Once you have those four checks, the decision usually becomes obvious. Many teams will discover that GPT Image 1.5 is clearly better for edits, text, and current vendor alignment, while GPT Image 1 only remains necessary for a shrinking set of frozen legacy flows. That is a good outcome. It means you can route by job instead of pretending one answer must cover the entire stack forever.

If your real decision is becoming broader than OpenAI-only routing, our comparison of Nano Banana 2 vs GPT Image 1.5 is the better next read because it covers when the question stops being "old OpenAI versus new OpenAI" and becomes "OpenAI versus the wider image-model market."

The practical recommendation

For almost every new project, choose gpt-image-1.5. That is the cleanest answer to the keyword and the answer OpenAI's current product positioning supports.

Keep gpt-image-1 only when one of three things is true: you need reproducibility on an already-validated legacy workflow, you are still auditing the migration impact on prompts and billing behavior, or a live product would be put at unnecessary risk by changing model behavior before a proper comparison pass. None of those reasons turn the older model into the better long-term default. They only explain why you might keep it a little longer.

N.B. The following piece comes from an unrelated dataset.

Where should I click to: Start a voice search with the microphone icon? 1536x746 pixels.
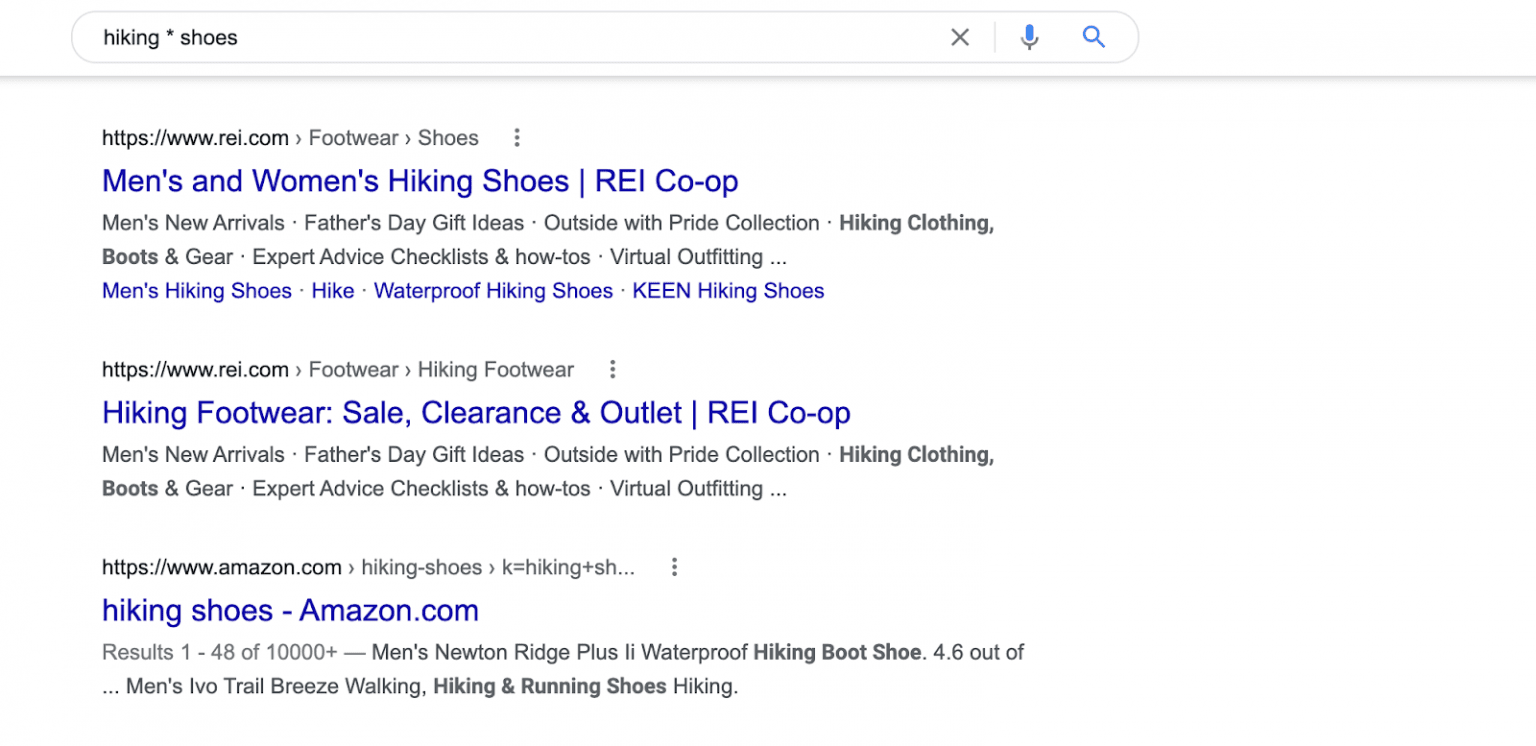(x=1029, y=36)
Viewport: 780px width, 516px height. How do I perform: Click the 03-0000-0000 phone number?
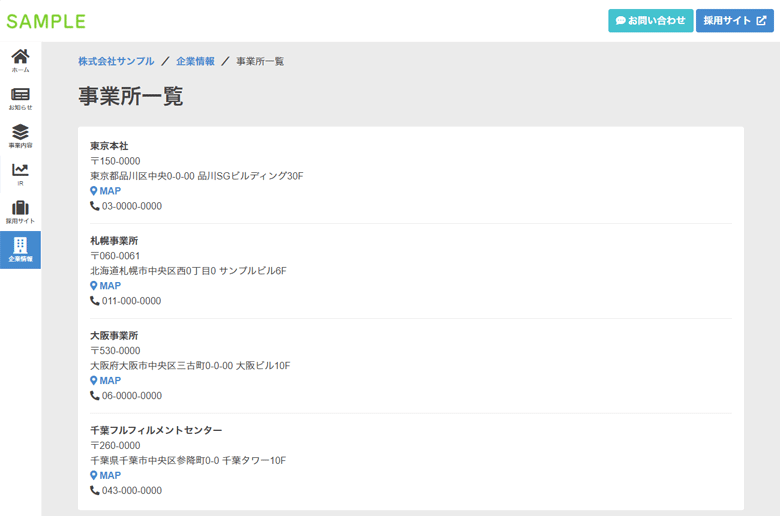pyautogui.click(x=131, y=206)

That distinction matters because many comparison pages collapse "still live" into "still equally recommended." Those are not the same. GPT Image 1 still matters. GPT Image 1.5 is still the better place to start.

If you are also trying to understand why older OpenAI image pricing and access language still shows up across the platform, our GPT Image 1 tier system guide is the useful companion because it explains the legacy access and pricing confusion that still bleeds into this comparison.

FAQ

Is GPT Image 1 deprecated?

Not based on the current official pages. OpenAI still keeps a live GPT Image 1 model page with pricing and endpoint details. The right description is that GPT Image 1 is the previous image generation model, not that it has already disappeared.

Is GPT Image 1.5 actually cheaper than GPT Image 1?

At the current official token layer, yes. OpenAI's public pricing shows lower image-token rates for GPT Image 1.5 than for GPT Image 1, and OpenAI's December 16, 2025 release language says image inputs and outputs are 20% cheaper on 1.5. But teams should still verify real workload costs because billing behavior and token mix can feel different in practice.

Can I treat the APIs as interchangeable?

Mostly at the family level, but not safely enough to skip testing. OpenAI's current guide says the GPT Image models share the same API surface, yet GPT Image 1.5 gets newer workflow features and different behavior around editing and fidelity. For a live system, "similar API surface" is not the same as "identical migration outcome."

Which model is better for editing and brand preservation?

GPT Image 1.5. That is one of the clearest improvements in OpenAI's own release framing and one of the strongest reasons to upgrade.

Which model should I choose if I am launching a new product this month?

Choose gpt-image-1.5 unless you have a very unusual constraint. The legacy model only becomes the better answer when you already have meaningful legacy behavior to protect.